--- Given information ---

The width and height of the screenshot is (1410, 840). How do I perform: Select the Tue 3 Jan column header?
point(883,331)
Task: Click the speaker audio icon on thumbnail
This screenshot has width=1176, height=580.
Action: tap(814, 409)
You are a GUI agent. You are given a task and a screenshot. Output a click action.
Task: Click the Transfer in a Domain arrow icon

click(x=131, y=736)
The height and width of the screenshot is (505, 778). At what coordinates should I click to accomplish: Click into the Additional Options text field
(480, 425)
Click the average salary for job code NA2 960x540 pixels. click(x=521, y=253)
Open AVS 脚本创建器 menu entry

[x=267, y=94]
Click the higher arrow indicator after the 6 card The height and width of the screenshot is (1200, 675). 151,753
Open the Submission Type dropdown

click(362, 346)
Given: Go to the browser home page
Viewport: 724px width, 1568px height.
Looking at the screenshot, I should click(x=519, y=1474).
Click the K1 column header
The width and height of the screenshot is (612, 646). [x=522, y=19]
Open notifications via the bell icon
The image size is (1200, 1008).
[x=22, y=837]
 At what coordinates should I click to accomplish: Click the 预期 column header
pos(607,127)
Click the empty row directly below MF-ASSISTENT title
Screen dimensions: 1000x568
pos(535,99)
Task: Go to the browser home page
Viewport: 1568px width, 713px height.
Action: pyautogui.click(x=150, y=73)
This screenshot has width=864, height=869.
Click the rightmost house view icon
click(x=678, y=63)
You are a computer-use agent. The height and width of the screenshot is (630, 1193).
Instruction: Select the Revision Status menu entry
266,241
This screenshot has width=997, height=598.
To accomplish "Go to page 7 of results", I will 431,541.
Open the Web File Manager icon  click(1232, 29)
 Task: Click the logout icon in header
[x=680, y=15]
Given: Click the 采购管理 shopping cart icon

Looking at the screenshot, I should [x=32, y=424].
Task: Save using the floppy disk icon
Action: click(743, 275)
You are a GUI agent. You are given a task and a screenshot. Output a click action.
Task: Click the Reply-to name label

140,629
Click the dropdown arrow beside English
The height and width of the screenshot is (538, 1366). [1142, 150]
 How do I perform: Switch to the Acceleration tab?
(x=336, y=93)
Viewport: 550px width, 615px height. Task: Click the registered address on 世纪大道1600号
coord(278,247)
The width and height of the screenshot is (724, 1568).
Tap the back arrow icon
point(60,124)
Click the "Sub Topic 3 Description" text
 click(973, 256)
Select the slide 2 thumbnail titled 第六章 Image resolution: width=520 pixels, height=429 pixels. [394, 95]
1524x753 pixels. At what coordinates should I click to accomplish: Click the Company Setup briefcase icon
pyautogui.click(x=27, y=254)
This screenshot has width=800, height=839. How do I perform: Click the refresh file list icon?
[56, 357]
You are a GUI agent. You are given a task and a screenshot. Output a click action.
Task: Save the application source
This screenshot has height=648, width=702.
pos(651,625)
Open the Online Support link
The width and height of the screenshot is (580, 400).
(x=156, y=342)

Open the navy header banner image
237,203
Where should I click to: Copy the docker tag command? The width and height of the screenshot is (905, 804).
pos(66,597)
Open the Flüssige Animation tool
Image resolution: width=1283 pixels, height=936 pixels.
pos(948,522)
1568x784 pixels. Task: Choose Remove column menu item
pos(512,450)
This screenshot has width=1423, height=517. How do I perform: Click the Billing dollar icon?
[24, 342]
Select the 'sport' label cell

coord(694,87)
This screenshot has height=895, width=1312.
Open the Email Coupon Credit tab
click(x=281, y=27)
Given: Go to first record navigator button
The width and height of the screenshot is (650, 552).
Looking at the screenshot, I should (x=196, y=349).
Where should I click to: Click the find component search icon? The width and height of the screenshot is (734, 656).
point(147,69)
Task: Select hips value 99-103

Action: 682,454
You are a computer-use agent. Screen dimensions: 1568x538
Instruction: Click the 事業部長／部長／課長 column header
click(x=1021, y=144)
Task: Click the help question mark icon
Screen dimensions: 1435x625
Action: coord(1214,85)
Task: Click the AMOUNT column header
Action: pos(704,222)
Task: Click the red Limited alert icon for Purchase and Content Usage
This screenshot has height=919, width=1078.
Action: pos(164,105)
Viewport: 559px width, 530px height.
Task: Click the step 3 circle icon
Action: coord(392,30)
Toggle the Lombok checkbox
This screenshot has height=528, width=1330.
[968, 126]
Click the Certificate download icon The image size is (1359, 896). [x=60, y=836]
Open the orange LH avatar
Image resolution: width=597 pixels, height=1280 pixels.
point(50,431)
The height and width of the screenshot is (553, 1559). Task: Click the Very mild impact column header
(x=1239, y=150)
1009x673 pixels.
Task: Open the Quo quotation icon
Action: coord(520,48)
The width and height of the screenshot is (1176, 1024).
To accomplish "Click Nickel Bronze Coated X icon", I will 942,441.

---

# Exercise brief
Each entry above is to be duplicated exactly, with nothing left out.

# Result for this exercise
The width and height of the screenshot is (1410, 840). How do I perform: Select the Tue 3 Jan column header?
point(883,331)
Task: Click the speaker audio icon on thumbnail
This screenshot has width=1176, height=580.
Action: tap(814, 409)
You are a GUI agent. You are given a task and a screenshot. Output a click action.
Task: Click the Transfer in a Domain arrow icon

click(x=131, y=736)
The height and width of the screenshot is (505, 778). At what coordinates should I click to accomplish: Click into the Additional Options text field
(480, 425)
Click the average salary for job code NA2 960x540 pixels. click(x=521, y=253)
Open AVS 脚本创建器 menu entry

[x=267, y=94]
Click the higher arrow indicator after the 6 card The height and width of the screenshot is (1200, 675). 151,753
Open the Submission Type dropdown

click(362, 346)
Given: Go to the browser home page
Viewport: 724px width, 1568px height.
Looking at the screenshot, I should click(x=519, y=1474).
Click the K1 column header
The width and height of the screenshot is (612, 646). [x=522, y=19]
Open notifications via the bell icon
The image size is (1200, 1008).
[x=22, y=837]
 At what coordinates should I click to accomplish: Click the 预期 column header
pos(607,127)
Click the empty row directly below MF-ASSISTENT title
Screen dimensions: 1000x568
pos(535,99)
Task: Go to the browser home page
Viewport: 1568px width, 713px height.
Action: pyautogui.click(x=150, y=73)
This screenshot has width=864, height=869.
Click the rightmost house view icon
click(x=678, y=63)
You are a computer-use agent. The height and width of the screenshot is (630, 1193).
Instruction: Select the Revision Status menu entry
266,241
This screenshot has width=997, height=598.
To accomplish "Go to page 7 of results", I will 431,541.
Open the Web File Manager icon  click(1232, 29)
 Task: Click the logout icon in header
[x=680, y=15]
Given: Click the 采购管理 shopping cart icon

Looking at the screenshot, I should [x=32, y=424].
Task: Save using the floppy disk icon
Action: click(743, 275)
You are a GUI agent. You are given a task and a screenshot. Output a click action.
Task: Click the Reply-to name label

140,629
Click the dropdown arrow beside English
The height and width of the screenshot is (538, 1366). [1142, 150]
 How do I perform: Switch to the Acceleration tab?
(x=336, y=93)
Viewport: 550px width, 615px height. Task: Click the registered address on 世纪大道1600号
coord(278,247)
The width and height of the screenshot is (724, 1568).
Tap the back arrow icon
point(60,124)
Click the "Sub Topic 3 Description" text
 click(973, 256)
Select the slide 2 thumbnail titled 第六章 Image resolution: width=520 pixels, height=429 pixels. [394, 95]
1524x753 pixels. At what coordinates should I click to accomplish: Click the Company Setup briefcase icon
pyautogui.click(x=27, y=254)
This screenshot has width=800, height=839. How do I perform: Click the refresh file list icon?
[56, 357]
You are a GUI agent. You are given a task and a screenshot. Output a click action.
Task: Save the application source
This screenshot has height=648, width=702.
pos(651,625)
Open the Online Support link
The width and height of the screenshot is (580, 400).
(x=156, y=342)

Open the navy header banner image
237,203
Where should I click to: Copy the docker tag command? The width and height of the screenshot is (905, 804).
pos(66,597)
Open the Flüssige Animation tool
Image resolution: width=1283 pixels, height=936 pixels.
pos(948,522)
1568x784 pixels. Task: Choose Remove column menu item
pos(512,450)
This screenshot has width=1423, height=517. How do I perform: Click the Billing dollar icon?
[24, 342]
Select the 'sport' label cell

coord(694,87)
This screenshot has height=895, width=1312.
Open the Email Coupon Credit tab
click(x=281, y=27)
Given: Go to first record navigator button
The width and height of the screenshot is (650, 552).
Looking at the screenshot, I should (x=196, y=349).
Where should I click to: Click the find component search icon? The width and height of the screenshot is (734, 656).
point(147,69)
Task: Select hips value 99-103

Action: 682,454
You are a computer-use agent. Screen dimensions: 1568x538
Instruction: Click the 事業部長／部長／課長 column header
click(x=1021, y=144)
Task: Click the help question mark icon
Screen dimensions: 1435x625
Action: coord(1214,85)
Task: Click the AMOUNT column header
Action: pos(704,222)
Task: Click the red Limited alert icon for Purchase and Content Usage
This screenshot has height=919, width=1078.
Action: pos(164,105)
Viewport: 559px width, 530px height.
Task: Click the step 3 circle icon
Action: coord(392,30)
Toggle the Lombok checkbox
This screenshot has height=528, width=1330.
[968, 126]
Click the Certificate download icon The image size is (1359, 896). [x=60, y=836]
Open the orange LH avatar
Image resolution: width=597 pixels, height=1280 pixels.
point(50,431)
The height and width of the screenshot is (553, 1559). Task: Click the Very mild impact column header
(x=1239, y=150)
1009x673 pixels.
Task: Open the Quo quotation icon
Action: coord(520,48)
The width and height of the screenshot is (1176, 1024).
To accomplish "Click Nickel Bronze Coated X icon", I will 942,441.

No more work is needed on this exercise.